Wizaz.pl - Podgląd pojedynczej wiadomości - Prokrastynacja, czyli zgubne odkładanie na później... cz.III
Podgląd pojedynczej wiadomości
Stary 2013-01-03, 01:36   #2169
Patri
Zakorzenienie
 
Avatar Patri
 
Zarejestrowany: 2007-07
Lokalizacja: Słońce
Wiadomości: 3 387
GG do Patri
Dot.: Prokrastynacja, czyli zgubne odkładanie na później... cz.III

Blog Edyty jest przysteplowany jej zyciem. To nie jest bla bla bla kogos, komu rozwala sie zwiazek, nie moze sie ogarnac, a sie madruje. To jest jeden z niewielu blogow, ktoremu jestem w stabie zaufac, bo widze, jak zastosowanie rad w zyciu zmienia je i widze zycie czlowieka, ktory pisze i radzi. Na razie realizuje swoje plany ze swoich list, chyle czola. A ze jest w tym slodycz, perfekcja, doskonalosc az do przesady - taki styl, taka emfaza, taka moc. Na mnie dziala i zaczynam wierzyc, ze takie poukladane zycie jest mozliwe i ze ja tez moge je poukladac. Czyz nie o to chodzi w blogach motywacyjnych?

Ja rozumien, ze moze ktos myslec, ze nie doknely jej nieszczescia to jest optymistka i sadzi, ze w zyciu wszystko zaplanuje i jej sie uda, ale powiedzcie, czy to zle?

Listy, cele - niby planowalam, ale rozbic to na male konkretne kroki - nie umialam, nie mialam odwagi, lepiej bylo zostawic to w sferze marzen. Juz tak nie chce.

W moim domu jest porzadek!

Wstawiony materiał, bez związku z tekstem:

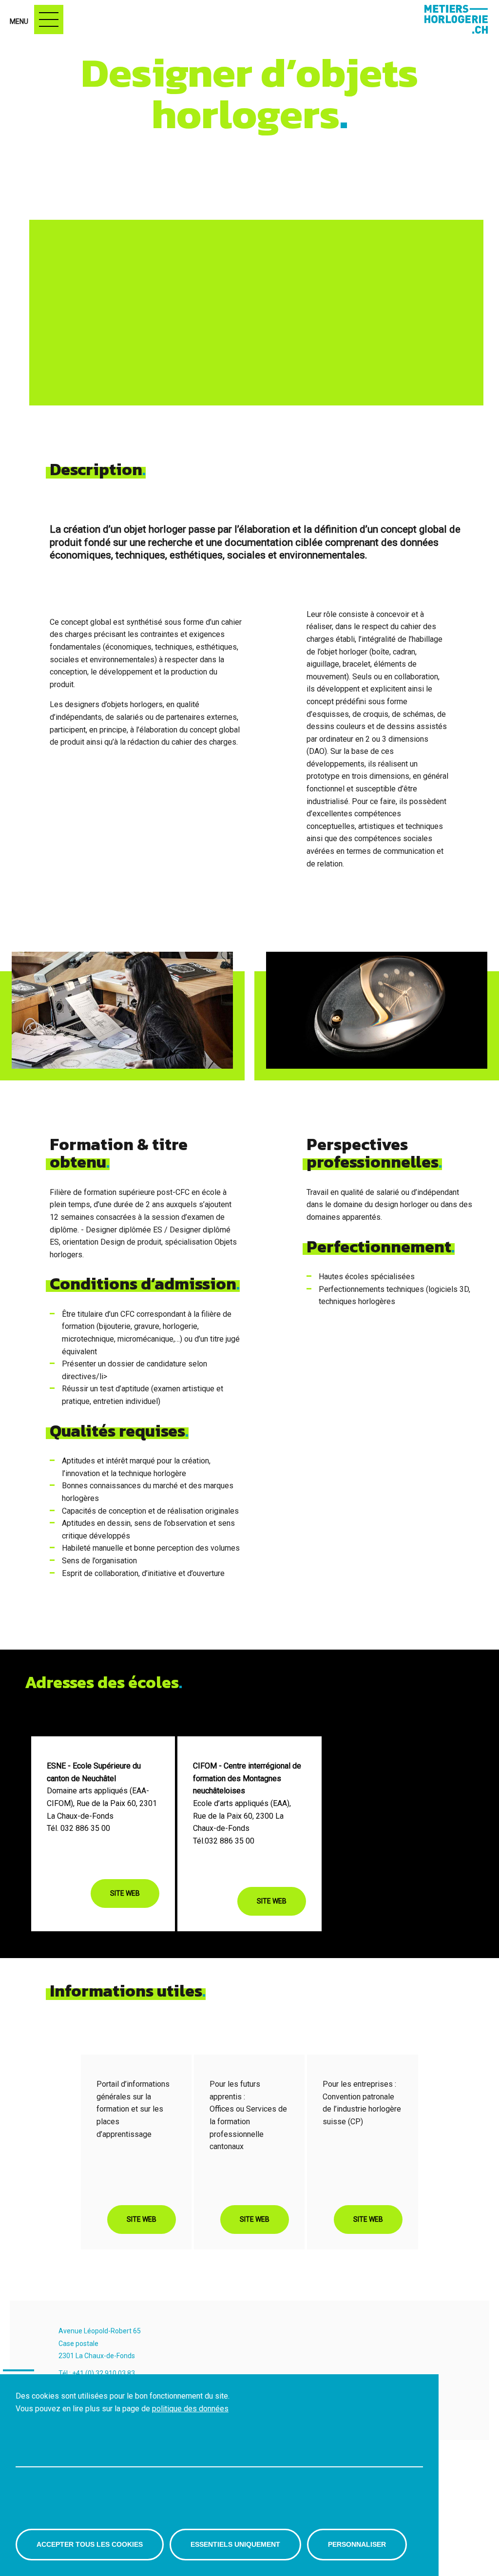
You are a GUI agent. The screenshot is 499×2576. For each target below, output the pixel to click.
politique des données (190, 2408)
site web (125, 1893)
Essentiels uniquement (235, 2544)
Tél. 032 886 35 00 (78, 1828)
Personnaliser (357, 2544)
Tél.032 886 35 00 (223, 1840)
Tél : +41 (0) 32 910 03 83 (96, 2373)
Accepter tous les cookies (90, 2544)
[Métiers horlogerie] (452, 19)
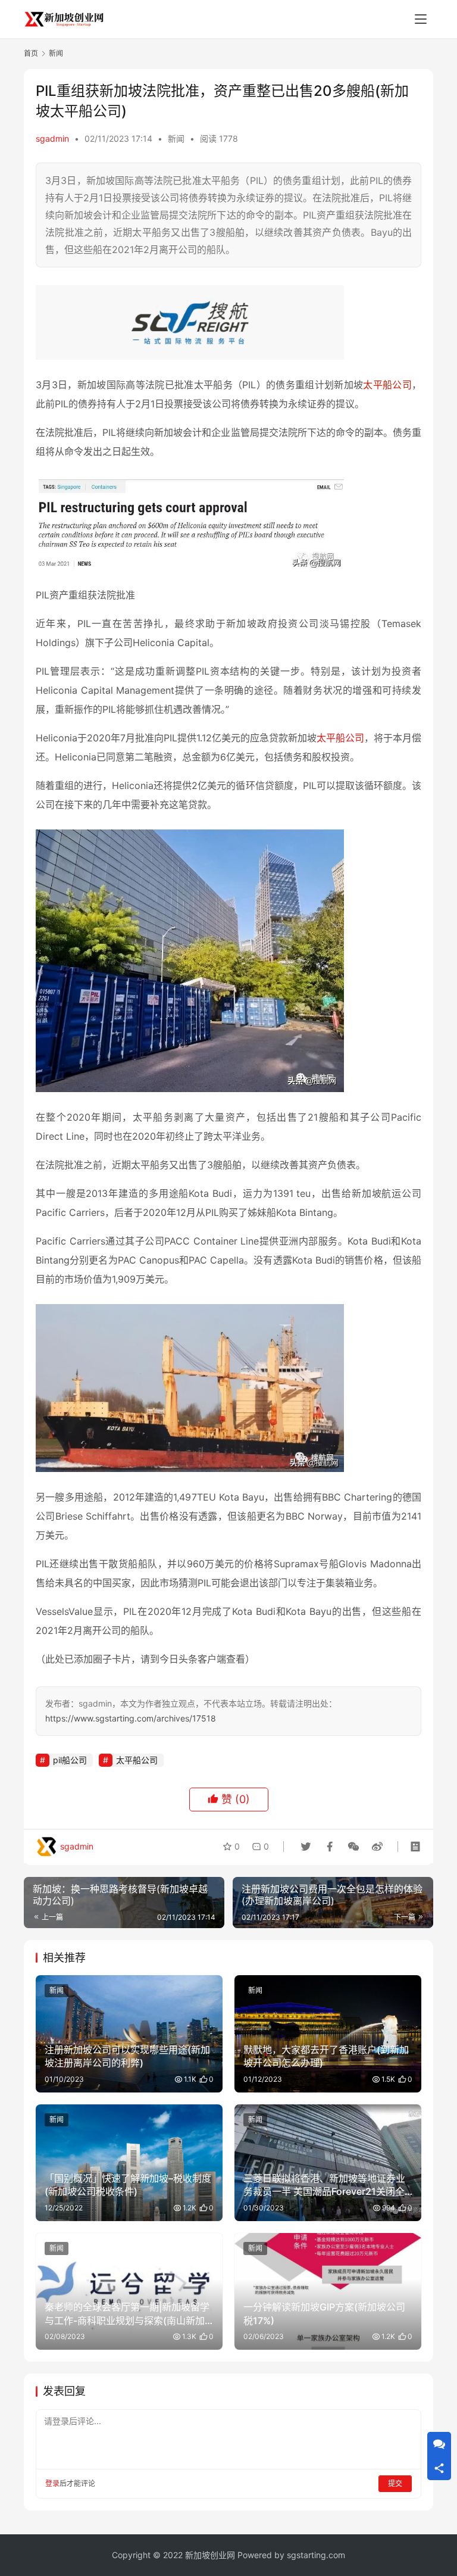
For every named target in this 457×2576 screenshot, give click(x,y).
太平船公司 (387, 385)
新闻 (176, 138)
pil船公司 (70, 1760)
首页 (31, 53)
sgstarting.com (316, 2555)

W moim pokoju, szok! Moi znajomi z dawnych lat nie uwierzyliby. Jestem dumna.

Z pomoca terapii zyskuje odwage.

Cytat:
Napisane przez grenouillette Pokaż wiadomość
Mój problem polega na tym, że jedyne, co wiem, że na 100% chciałabym robić, to praca naukowa lub okołonaukowa (czyli nie tylko uczelnia, ale też instytuty i agencje badawcze, fundacje o pewnym profilu itp.). Choć coś tam robię w tym kierunku, to wiem, że szanse na realizację tego marzenia - i to od razu po studiach - mam minimalne. Szukam więc planu B, ale go nie mam! I ta świadomość, że prawdopodobnie nie będę robić tego, o czym marzę, a jednocześnie nie znajduję nic, co mogłabym robić, aby zwyczajnie przeżyć - mnie dobija
Cytat:
Napisane przez bura kocurka Pokaż wiadomość
Jedyne co wiem, to to, co napawa mnie realnym wstrętem...a to niestety jest praca. Nic dziwnego, że nie mam chęci ani jej szukać ani się starać. Nie chcę całego życia spędzić w pracy, żeby ciułać pieniądze na życie i nie mieć z tego żadnej radości, bo nie mogę sobie wyobrazić żadnej pracy, która by mnie bawiła I z tego powodu moją przyszłość widzę w czarnych barwach - nie lubię pracy, nie chcę pracy, a bez niej nie da się żyć Wolałabym się wybrać w podróż dookoła świata i rzucić całe to badziewie w cholerę...tylko za co?
Cytat:
Napisane przez bura kocurka Pokaż wiadomość
Ja jedyne co widzę dla siebie jako alternatywę pozwalającą w domyśle poświęcać mniej czasu "siedzeniu" w pracy i nie poddawaniu się opinii wszechwładnego szefa, którego byłabym pewnie niewolnicą (a biorąc pod uwagę realia Polski, to byłabym niewolnicą i urządzeniem wielofunkcyjnym jednocześnie ), to własny biznes. Tylko problemy są dwa:
- nie mam pomysłu
- żadna ze mnie bizneswoman - totalnie się na tym nie znam
Problem z zobaczeniem siebie w pracy mam tez. Taki jak opisalycie. Cos bym chciala ale to nie wyjdzie, w czyms innym sie nie widze, wlasna dzialalnosc super - tylko w jakim profilu :/ ? Dokladnie mam te jazdy co Wy.
Cos razem w temacie zaradzimy? Moze,na razie towar w sklepie rozkladac i sie wtedy zastanawiac?